Start of Block

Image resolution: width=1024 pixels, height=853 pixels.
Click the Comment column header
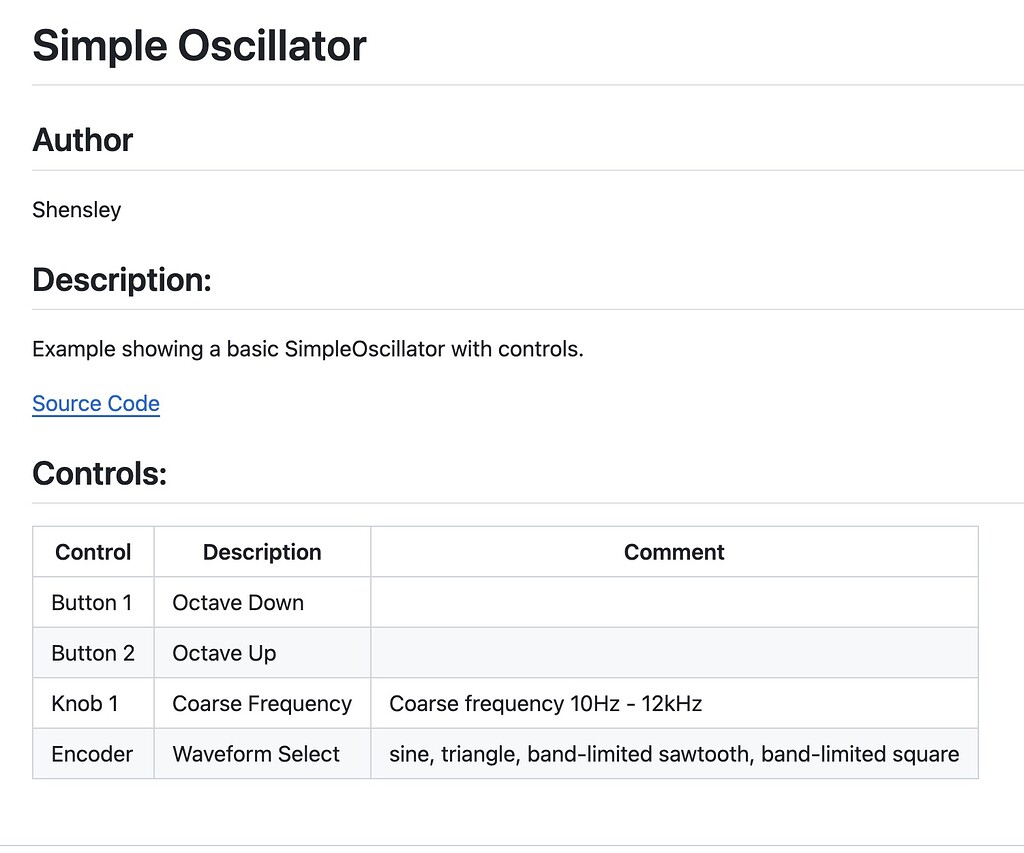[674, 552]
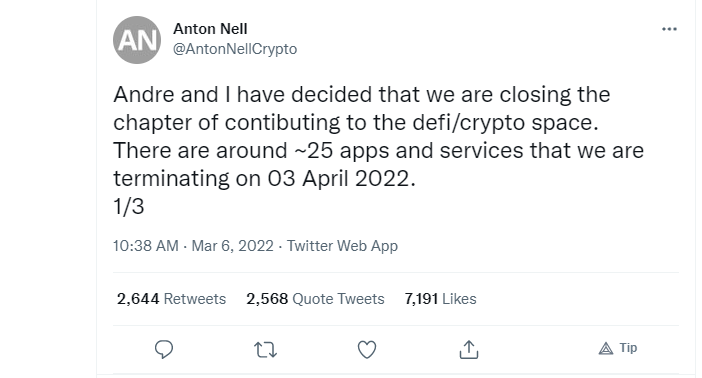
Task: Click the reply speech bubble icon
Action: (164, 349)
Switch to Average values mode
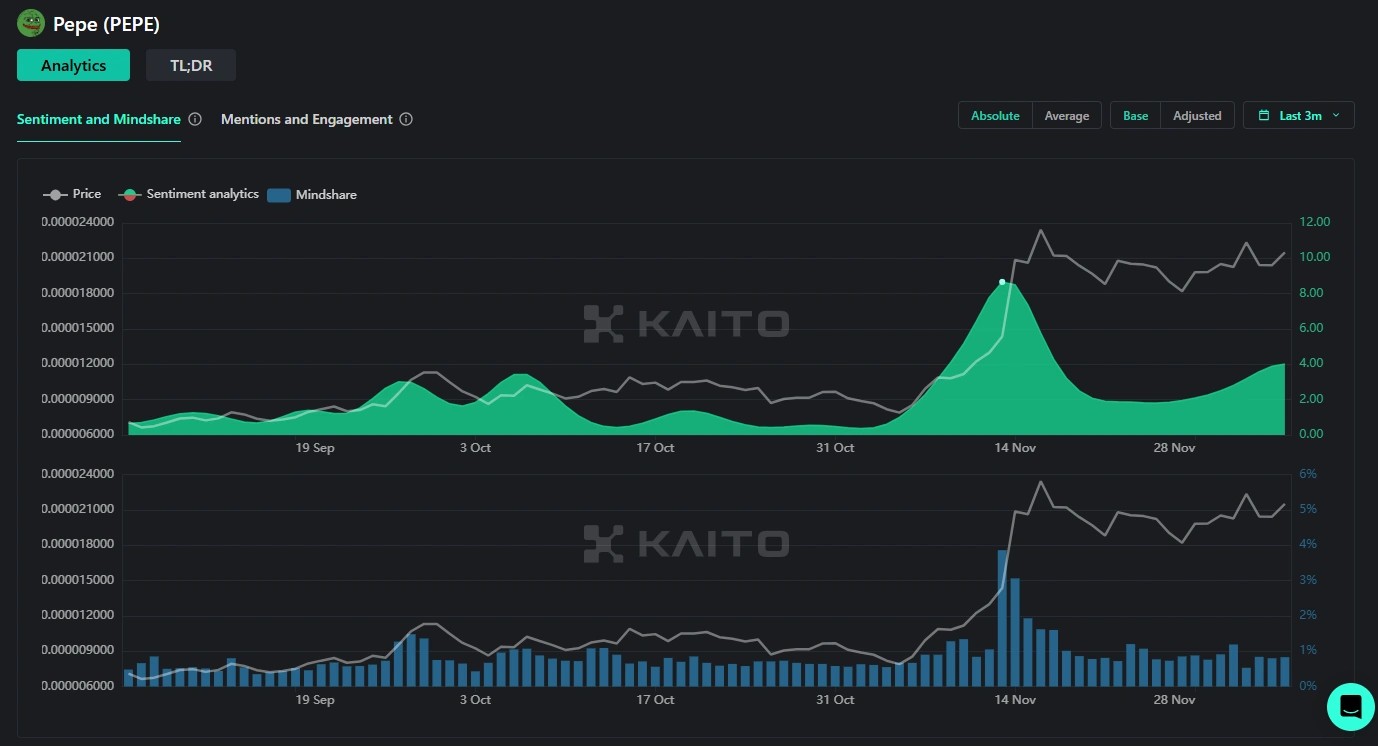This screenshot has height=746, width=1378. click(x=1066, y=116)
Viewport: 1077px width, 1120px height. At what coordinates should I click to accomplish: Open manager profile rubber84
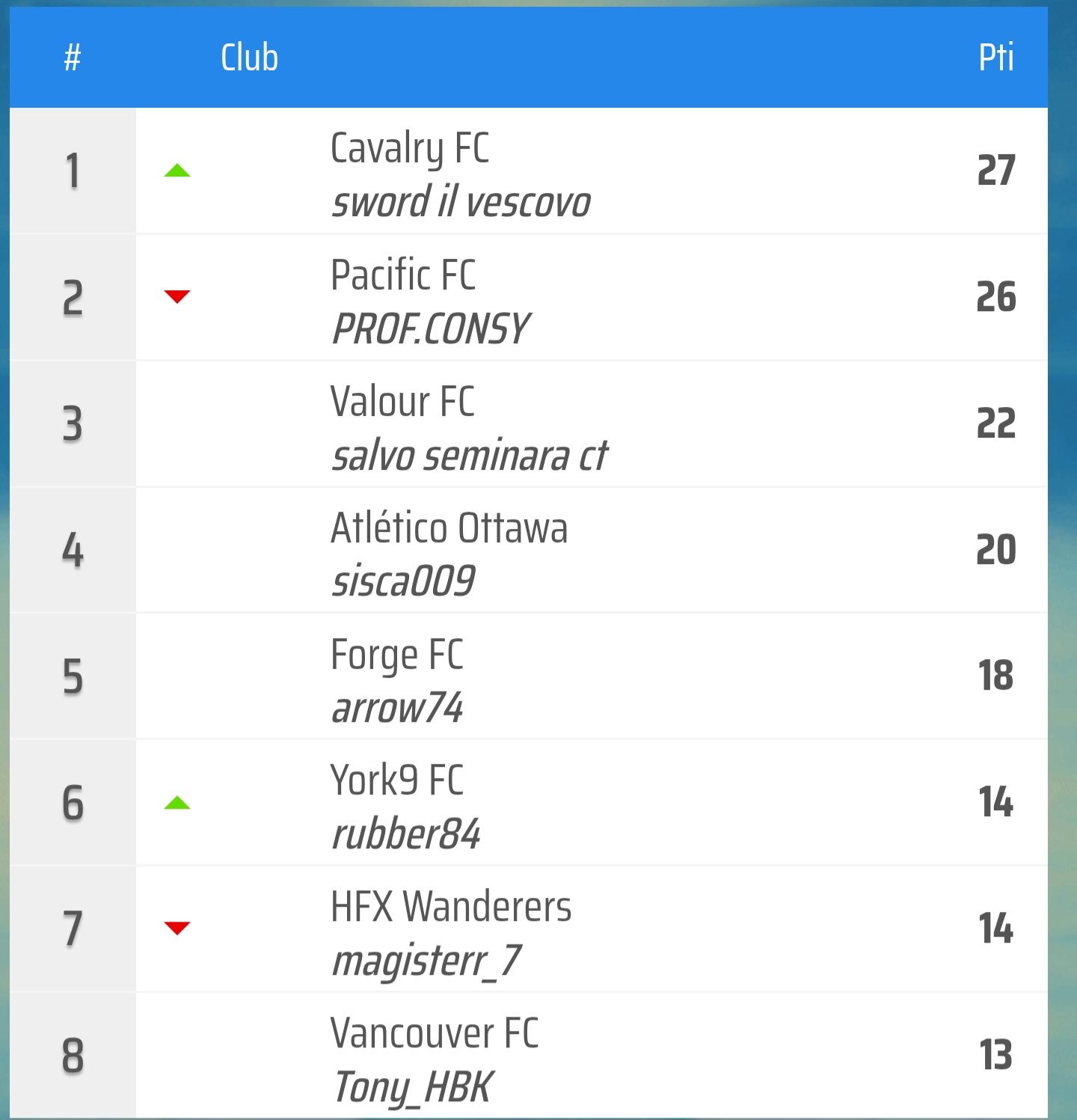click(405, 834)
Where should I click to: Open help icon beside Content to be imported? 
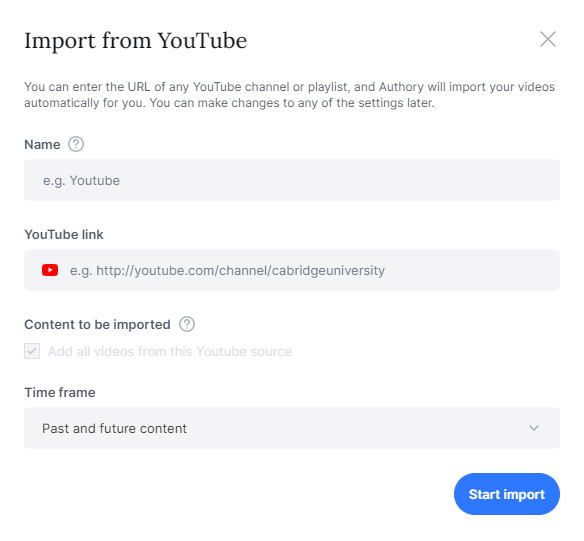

End of Block

Problem: Restate the entries verbatim, without pictures.

Answer to this task:
Image resolution: width=1024 pixels, height=853 pixels.
Click the Comment column header
[674, 552]
Task: Click the reply speech bubble icon
Action: (164, 349)
Switch to Average values mode
This screenshot has height=746, width=1378. click(x=1066, y=116)
Viewport: 1077px width, 1120px height. At what coordinates should I click to accomplish: Open manager profile rubber84
click(405, 834)
Where should I click to: Open help icon beside Content to be imported? 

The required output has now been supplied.